Silver Falls Bank was founded in 2000 was considered one of Oregon’s rapidly growing banks. It reported record earnings in 2007 and was paying an unusually high dividend. The high earnings were illusory, however, as many of the bank’s loans started to go bad last summer. By the end of 2008, it was being closely watched by regulators, and employees were starting to depart. The bank agreed to stop paying sales bonuses that were based strictly on loan volumes, and to keep closer tabs on its operations. Bank executives admitted the bank had made too many construction loans, but in the end, it was apparently just one large construction loan that defaulted early in 2008 that made the difference between continuing and closing.
This is a story typical of recent bank failures. If you have been following the bank failure saga, you have surely noticed a disconnect between the public story about the financial crisis, which focuses mainly on home mortgages, and the actual bank failures, which are mostly caused by loans to real estate developers. Part of the reason is political. It is easier for politicians to point the finger at homeowners, most of whom are middle-income families, than at real estate developers, which are mostly controlled by millionaires who are far more likely to fund political campaigns. But part of the reason is structural. Banks routinely resold their home mortgages, especially the smaller ones, in a complicated securities arrangement that started to fail spectacularly about two years ago. When those loans started to go bad, it was companies that were deep in this secondary market, like Fannie Mae and AIG, not the banks that originated the mortgages, that failed. But banks have always been pretty much stuck with their larger loans. And a small bank with $100 million in deposits is reeling after just two or three $5 million loans go bad.

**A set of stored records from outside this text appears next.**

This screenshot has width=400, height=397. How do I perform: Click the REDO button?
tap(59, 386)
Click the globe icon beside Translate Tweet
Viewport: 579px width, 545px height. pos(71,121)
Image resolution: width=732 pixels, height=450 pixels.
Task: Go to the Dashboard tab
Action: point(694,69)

It is easy to make the case for tighter regulation. Part of the reason so many more bank failures are likely is that, the way the system works now, regulators can’t take any meaningful action until after the damage has already been done. If there were tighter regulations, and regulators could seize banks preemptively, just because bankers were disregarding the rules of banking left and right, there would be a lot fewer bank failures, because bank executives and officers would run their banks like their jobs depended on it.